Questo poi si è accentuato fortemente con la presidenza Cossiga e ha toccato il punto più alto con la presidenza Napolitano.
Il Presidente Napolitano più che garante della Costituzione, così come nella Costituzione è scritto, si è posto come garante degli accordi internazionali del Paese, il suo referente è stata piuttosto la BCE.
Lui è stato quello che ha garantito alla BCE e all'Unione Europea che l'Italia avrebbe seguito certe indicazioni nell'interesse della stabilità dell'Euro, quindi in qualche modo abbiamo un Presidente che ha già cambiato funzioni e che è molto più interventista nelle scelte politiche fatte nel paese.
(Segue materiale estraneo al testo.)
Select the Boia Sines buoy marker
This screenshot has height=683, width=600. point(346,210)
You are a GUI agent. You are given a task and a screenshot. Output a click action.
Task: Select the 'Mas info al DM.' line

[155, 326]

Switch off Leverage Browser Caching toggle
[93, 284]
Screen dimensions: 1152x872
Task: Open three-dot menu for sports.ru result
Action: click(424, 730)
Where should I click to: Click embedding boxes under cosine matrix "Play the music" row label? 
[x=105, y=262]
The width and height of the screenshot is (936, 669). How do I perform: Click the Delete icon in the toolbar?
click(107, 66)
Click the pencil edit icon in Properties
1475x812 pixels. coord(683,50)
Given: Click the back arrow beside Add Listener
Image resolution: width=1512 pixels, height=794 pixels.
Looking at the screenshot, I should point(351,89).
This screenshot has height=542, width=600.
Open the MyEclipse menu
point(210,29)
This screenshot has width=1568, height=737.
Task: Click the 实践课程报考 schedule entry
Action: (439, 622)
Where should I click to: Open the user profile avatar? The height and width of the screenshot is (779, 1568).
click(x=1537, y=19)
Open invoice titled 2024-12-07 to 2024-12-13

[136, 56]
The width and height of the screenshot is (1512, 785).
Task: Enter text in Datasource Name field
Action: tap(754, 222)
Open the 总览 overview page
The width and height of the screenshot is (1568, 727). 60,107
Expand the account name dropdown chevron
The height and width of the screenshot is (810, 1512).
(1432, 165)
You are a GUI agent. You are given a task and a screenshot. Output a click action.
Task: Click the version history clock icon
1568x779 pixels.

Sostanzialmente questo completa il processo di emarginazione del Parlamento, rispetto al Capo dello Stato e all'esecutivo, che è stato determinato da venti anni in qua.

Perché dunque questa insistenza sul presidenzialismo? Per un miscuglio di ragioni. C'è la sostanziale incomprensione, come dire, inadeguatezza culturale di buona parte degli esponenti politici, a iniziare dal Presidente del Consiglio, che parlano di cose che evidentemente non sanno dove stanno di casa.
In parte, c'è una effettiva pulsione di alcune forze politiche, per esempio il Pdl, che pensa così di garantire definitivamente il suo leader, e non c'è da sbagliarsi su che cosa verrebbe fuori con una repubblica presidenziale retta dal Cavaliere come Presidente.
Poi ci sono alcune pulsioni di tipo autoritario nel PD, dove già la svolta del maggioritario nel 1993 aveva fatto nascere questa cultura politica del decisionismo in funzione finanziaria. In questo senso un passo avanti rispetto a Craxi, un passo avanti verso le soluzioni autoritarie naturalmente."